But when it came to writing this week's column I had a terrible job getting started this morning. I kept forgetting things. I walked into my office without my notepad. Then had to go back to the kitchen for the breakfast tray I'd left there. At one point I had a moment's panic as I thought I'd forgotten where my desk was.
Apart from straightforward forgetfulness, it is increasingly difficult to keep your mind on the task in hand. I've just come to with a start to realise that I haven't been working on my column at all - I've been mentally walking down Valley Road, Liverpool 4, aged seven, on my way back from school. I was in an excited state because I'd got a new toy at home and I couldn't wait to get back in to play with it.
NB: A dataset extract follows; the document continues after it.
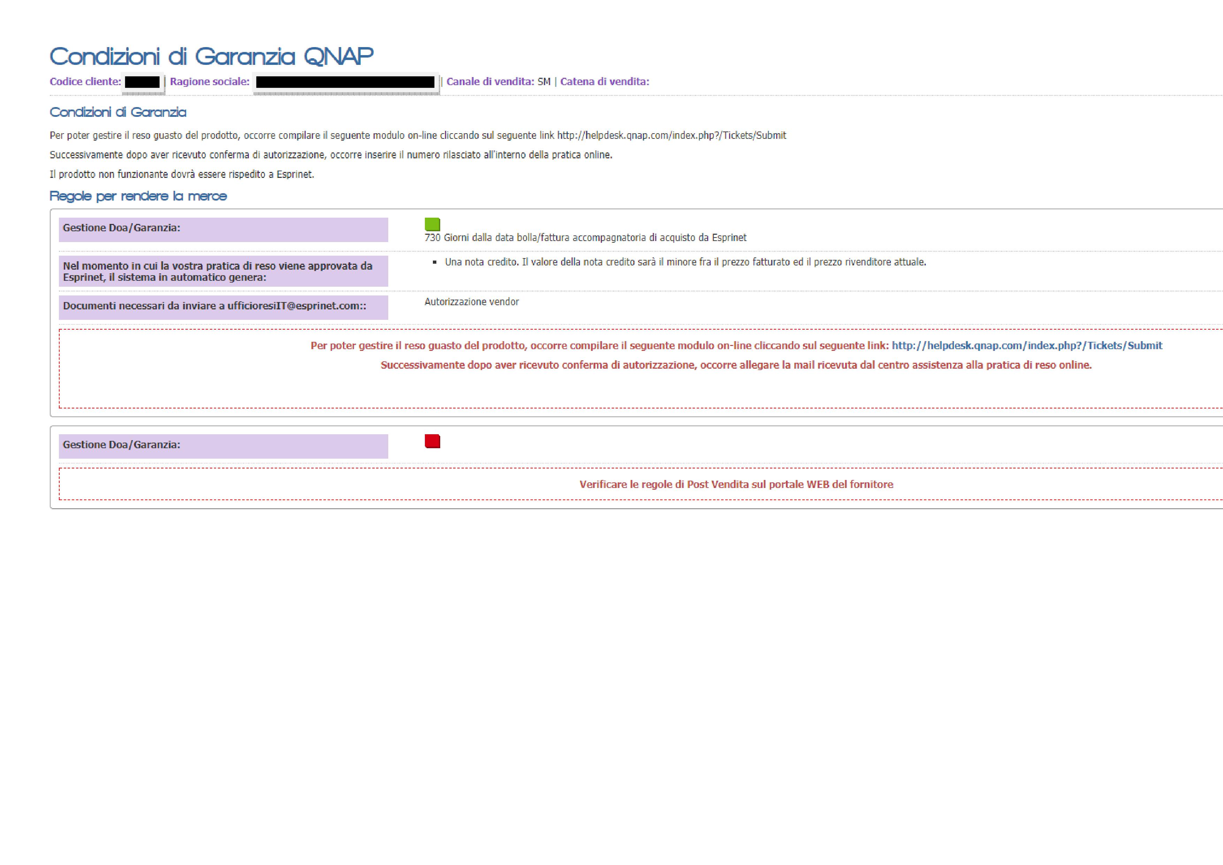The width and height of the screenshot is (1223, 865).
Task: Click the red Successivamente dopo aver ricevuto conferma notice
Action: tap(736, 365)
Younger readers used to Sega megadrives and mountain bikes and Scalextric won't credit what used to get passed off as a toy in the late Fifties: my fab new toy was basically a potato. It was called Mr Potato Head and consisted of some plastic ears, noses, mouths that you stuck on a potato to make different faces with. It was at the cutting edge of technology back then, and was in fact issued to the police force in lieu of the invention of Identikits. This led to the repeated arrest of Jimmy Somerville, mostly for crimes he hadn't committed.
Now that I think of it, most toys back in the Fifties were potato-based: I had a Spud gun, for example, that fired pellets of Idaho potatoes about six inches; and one toy I wanted but never got was the table football game Spuduteo, in which chips painted in team colours could be manipulated to kick small King Edwards about on a miniature football pitch.
In the course of this extended reverie my coffee had gone stone cold, so I went to the kitchen to pop it in the microwave to heat it up (yes, yes, I know it's bad for you to do this), but, depressingly, there was already a cup in there that I'd put in yesterday and forgotten all about.
My wife's memory seems to be getting worse, too. She came home recently with some pills from the health food shop that are supposed to enhance your memory. We'll never know if they work or not because she keeps forgetting to take them.
That's one of the sad things about getting older, isn't it, you find yourself hanging out in these terrible places like health food shops looking for that magical missing ingredient that would miraculously turn back the clock 20 years. One of the big differences between the young and the old is that young people take drugs to get out of their minds while older people take them to try to get back into it.
I always pride myself on my scrupulous professionalism - I'm always on time, always know my lines, etc - so it came as a big shock to me a little while ago when late at night I set off from London to drive up to Liverpool - I was listening to one of the London talk radio stations and the announcer said, "And later in this programme my guest will be Alexei Sayle." How could I have forgotten! I did a hand-brake U-turn and set off back to the centre of London in a hurry, my return journey being punctuated by the announcer's increasingly anxious tones. "Well, any moment now Alexei Sayle will be in the studio ..." "We'll just run this item while we're waiting for my guest Alexei Sayle to appear ..." Reader, I worried that man. But I did just make it.
Such an event really undermines your confidence in your memory. It makes you realise that forgetting anniversaries and birthdays, even your own, is the least of your worries. You realise you're beyond forgetting when you were born, you've forgotten why you were born.
Actually, all this has distracted me - I've forgotten what I was going to write about this week.